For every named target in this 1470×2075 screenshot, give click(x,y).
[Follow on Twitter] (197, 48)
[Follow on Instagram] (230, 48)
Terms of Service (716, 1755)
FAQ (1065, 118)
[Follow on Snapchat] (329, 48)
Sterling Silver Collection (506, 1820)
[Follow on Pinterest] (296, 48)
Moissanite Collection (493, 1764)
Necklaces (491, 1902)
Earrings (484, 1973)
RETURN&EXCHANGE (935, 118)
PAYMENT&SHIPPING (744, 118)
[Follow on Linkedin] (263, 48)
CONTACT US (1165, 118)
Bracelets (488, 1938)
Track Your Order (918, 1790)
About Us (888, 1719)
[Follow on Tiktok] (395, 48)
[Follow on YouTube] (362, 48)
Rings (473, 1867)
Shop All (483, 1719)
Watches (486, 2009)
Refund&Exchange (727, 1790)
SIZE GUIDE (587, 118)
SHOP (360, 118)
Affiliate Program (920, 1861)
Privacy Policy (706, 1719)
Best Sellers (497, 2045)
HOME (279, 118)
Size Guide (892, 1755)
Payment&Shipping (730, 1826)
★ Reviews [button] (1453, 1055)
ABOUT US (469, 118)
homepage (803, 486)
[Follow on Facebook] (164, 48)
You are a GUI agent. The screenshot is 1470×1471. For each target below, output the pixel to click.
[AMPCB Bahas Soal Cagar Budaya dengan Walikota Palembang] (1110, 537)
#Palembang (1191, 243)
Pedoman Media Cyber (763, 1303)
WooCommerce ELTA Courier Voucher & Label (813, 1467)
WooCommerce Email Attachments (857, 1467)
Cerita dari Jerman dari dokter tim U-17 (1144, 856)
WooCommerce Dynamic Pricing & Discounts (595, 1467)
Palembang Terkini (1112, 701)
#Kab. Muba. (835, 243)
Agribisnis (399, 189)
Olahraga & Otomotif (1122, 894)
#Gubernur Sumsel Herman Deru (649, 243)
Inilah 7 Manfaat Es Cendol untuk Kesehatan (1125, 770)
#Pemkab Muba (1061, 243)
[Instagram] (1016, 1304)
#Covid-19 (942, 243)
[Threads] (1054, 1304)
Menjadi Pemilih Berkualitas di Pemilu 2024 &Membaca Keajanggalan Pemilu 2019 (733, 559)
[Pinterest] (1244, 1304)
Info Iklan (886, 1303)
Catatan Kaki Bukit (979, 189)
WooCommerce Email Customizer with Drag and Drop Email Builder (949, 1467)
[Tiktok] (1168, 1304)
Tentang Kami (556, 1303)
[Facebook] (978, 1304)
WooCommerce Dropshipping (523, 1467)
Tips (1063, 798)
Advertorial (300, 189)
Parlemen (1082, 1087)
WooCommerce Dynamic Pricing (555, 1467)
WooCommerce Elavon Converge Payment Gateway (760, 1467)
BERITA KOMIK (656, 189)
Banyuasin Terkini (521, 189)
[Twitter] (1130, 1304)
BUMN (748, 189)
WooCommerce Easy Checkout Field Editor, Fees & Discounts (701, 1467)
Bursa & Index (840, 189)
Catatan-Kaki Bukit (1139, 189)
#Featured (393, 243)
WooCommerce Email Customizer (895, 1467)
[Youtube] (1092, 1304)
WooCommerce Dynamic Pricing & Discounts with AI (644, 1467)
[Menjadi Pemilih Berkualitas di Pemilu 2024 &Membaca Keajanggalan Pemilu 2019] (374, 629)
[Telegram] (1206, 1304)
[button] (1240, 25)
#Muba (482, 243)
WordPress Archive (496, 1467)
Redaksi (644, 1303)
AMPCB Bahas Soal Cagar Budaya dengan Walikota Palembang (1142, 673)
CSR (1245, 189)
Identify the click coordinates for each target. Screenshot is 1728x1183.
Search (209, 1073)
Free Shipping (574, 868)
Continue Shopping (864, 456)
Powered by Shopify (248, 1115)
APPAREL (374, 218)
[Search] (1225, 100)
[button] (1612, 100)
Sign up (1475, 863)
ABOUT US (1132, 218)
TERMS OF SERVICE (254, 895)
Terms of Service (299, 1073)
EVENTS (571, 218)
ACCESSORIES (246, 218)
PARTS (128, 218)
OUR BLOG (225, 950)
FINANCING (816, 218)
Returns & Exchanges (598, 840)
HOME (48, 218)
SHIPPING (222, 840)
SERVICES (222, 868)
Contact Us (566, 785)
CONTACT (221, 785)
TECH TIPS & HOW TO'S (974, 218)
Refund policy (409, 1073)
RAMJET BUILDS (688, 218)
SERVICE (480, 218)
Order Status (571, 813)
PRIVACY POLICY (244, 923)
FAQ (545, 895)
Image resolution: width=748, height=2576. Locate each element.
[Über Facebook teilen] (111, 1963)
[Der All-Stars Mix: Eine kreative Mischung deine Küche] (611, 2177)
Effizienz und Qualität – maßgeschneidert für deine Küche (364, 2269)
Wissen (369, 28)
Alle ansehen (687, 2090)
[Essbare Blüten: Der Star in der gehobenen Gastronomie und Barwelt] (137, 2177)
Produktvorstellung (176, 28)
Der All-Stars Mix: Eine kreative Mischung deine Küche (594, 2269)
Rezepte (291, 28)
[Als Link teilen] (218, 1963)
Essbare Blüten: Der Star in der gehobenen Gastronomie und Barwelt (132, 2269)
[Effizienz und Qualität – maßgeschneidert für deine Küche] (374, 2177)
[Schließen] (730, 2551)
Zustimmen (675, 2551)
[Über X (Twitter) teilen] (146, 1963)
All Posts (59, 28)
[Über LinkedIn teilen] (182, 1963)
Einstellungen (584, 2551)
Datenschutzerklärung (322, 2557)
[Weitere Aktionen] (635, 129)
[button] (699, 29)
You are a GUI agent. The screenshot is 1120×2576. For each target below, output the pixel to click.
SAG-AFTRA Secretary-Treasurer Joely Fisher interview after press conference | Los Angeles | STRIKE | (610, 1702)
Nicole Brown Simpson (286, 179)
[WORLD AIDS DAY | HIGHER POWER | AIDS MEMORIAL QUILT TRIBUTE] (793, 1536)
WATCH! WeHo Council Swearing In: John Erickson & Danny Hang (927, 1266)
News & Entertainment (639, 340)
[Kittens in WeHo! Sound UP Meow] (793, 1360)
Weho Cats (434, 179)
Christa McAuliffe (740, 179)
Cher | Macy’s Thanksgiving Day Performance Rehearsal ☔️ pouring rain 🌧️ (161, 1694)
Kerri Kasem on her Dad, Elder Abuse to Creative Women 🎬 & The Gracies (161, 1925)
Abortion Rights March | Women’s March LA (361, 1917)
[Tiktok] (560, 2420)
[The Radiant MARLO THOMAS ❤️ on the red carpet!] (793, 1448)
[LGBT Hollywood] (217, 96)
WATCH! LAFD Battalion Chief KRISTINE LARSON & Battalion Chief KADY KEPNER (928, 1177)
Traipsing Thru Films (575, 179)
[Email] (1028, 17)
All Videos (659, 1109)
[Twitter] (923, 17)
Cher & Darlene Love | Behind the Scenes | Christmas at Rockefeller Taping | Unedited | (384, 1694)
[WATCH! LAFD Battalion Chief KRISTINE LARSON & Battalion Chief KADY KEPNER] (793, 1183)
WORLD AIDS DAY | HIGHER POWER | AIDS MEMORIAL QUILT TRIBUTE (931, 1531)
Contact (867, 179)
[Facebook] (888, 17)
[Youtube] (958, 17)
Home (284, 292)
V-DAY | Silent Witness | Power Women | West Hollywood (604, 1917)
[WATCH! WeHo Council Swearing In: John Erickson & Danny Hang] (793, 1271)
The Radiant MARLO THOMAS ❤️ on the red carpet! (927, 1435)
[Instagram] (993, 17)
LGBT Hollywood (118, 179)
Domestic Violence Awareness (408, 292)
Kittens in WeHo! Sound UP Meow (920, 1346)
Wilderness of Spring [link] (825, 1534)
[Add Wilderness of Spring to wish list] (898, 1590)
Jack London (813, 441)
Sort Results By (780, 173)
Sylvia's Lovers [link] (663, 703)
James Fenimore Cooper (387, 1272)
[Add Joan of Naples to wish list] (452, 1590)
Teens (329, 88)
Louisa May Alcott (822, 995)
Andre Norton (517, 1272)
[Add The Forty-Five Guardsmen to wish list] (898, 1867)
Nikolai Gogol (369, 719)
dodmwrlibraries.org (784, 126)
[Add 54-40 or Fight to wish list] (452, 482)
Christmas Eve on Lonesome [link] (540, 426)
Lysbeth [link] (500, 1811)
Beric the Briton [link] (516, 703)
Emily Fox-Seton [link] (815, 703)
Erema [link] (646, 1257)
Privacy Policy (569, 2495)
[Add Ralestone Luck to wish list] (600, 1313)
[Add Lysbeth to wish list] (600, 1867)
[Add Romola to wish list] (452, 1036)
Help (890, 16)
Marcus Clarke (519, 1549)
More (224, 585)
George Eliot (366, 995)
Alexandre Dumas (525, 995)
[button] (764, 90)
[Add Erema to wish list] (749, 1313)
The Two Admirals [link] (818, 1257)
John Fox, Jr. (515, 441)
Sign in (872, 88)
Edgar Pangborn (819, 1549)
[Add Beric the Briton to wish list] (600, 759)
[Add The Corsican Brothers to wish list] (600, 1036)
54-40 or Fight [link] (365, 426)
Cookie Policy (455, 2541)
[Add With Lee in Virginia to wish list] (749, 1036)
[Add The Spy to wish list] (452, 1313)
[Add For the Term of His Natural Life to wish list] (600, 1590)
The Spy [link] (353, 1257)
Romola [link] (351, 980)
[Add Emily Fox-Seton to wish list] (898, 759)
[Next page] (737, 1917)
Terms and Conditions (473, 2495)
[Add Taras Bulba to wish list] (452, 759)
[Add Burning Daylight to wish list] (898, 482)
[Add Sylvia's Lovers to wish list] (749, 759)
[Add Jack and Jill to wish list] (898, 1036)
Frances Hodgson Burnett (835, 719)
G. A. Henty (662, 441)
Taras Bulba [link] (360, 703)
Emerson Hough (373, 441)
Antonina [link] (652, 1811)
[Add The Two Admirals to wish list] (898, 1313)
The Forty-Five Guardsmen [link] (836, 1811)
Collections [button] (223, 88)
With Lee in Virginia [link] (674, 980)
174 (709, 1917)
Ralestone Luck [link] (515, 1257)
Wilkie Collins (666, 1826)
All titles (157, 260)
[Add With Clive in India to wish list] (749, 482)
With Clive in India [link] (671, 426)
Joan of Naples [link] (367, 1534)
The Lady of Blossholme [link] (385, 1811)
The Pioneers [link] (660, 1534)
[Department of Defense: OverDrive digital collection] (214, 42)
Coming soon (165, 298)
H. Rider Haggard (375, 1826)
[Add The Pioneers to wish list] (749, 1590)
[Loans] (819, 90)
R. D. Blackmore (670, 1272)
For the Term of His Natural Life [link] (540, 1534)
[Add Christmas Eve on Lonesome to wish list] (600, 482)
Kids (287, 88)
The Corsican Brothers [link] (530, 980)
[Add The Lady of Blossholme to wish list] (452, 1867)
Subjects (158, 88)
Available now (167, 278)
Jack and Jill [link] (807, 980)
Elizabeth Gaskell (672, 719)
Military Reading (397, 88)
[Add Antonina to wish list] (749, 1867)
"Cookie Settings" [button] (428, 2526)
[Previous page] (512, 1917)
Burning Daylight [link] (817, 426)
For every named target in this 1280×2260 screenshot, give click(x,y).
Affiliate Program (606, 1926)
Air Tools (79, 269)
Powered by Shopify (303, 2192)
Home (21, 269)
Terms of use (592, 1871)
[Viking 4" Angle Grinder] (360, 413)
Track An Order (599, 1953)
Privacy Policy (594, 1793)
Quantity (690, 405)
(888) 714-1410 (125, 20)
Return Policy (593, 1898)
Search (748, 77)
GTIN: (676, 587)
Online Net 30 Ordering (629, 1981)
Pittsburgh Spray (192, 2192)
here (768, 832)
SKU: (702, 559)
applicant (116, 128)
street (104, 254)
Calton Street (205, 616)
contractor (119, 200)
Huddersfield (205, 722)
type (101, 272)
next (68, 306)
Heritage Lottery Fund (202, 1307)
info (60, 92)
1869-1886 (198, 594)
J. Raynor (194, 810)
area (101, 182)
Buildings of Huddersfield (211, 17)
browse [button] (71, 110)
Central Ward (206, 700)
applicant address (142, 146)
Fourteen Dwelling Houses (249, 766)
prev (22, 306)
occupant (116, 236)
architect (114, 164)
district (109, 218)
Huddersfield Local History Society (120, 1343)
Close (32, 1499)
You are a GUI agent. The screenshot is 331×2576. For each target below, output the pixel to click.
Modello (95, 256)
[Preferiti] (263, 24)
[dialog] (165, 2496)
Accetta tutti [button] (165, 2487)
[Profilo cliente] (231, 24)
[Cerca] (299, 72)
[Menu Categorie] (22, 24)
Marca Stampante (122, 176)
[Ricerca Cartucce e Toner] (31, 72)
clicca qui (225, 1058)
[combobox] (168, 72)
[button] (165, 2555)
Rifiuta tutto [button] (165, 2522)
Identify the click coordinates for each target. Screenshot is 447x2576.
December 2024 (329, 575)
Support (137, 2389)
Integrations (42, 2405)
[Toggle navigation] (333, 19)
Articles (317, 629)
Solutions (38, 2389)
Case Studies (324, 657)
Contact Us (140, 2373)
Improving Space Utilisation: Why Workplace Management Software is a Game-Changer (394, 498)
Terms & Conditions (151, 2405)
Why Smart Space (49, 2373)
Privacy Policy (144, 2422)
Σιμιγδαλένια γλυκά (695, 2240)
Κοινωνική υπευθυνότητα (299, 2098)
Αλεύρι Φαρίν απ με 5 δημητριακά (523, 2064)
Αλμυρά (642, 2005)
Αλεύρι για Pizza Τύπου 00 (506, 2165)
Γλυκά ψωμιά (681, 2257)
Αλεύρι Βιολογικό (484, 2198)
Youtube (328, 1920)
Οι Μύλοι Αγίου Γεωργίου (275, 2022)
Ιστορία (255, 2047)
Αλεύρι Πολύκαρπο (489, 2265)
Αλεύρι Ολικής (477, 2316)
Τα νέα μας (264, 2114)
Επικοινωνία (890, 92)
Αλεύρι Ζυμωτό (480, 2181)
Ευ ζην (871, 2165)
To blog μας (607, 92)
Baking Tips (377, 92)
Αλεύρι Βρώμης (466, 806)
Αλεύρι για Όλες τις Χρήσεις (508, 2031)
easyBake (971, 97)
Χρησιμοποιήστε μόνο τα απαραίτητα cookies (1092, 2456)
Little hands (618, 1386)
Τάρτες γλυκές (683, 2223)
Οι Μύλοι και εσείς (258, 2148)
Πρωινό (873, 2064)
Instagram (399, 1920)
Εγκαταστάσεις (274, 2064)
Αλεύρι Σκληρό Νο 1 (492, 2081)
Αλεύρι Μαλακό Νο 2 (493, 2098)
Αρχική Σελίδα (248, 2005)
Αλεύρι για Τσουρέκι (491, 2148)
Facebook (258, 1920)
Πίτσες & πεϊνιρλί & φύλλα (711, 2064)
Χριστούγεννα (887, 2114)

——————————

**WHAT YOU ARE ASKED TO DO:** Only lines with the word "Conditions" go in the answer. Take them all from the entries above.

**FINISHED EXERCISE:**
Terms and Conditions (473, 2495)
Terms & Conditions (151, 2405)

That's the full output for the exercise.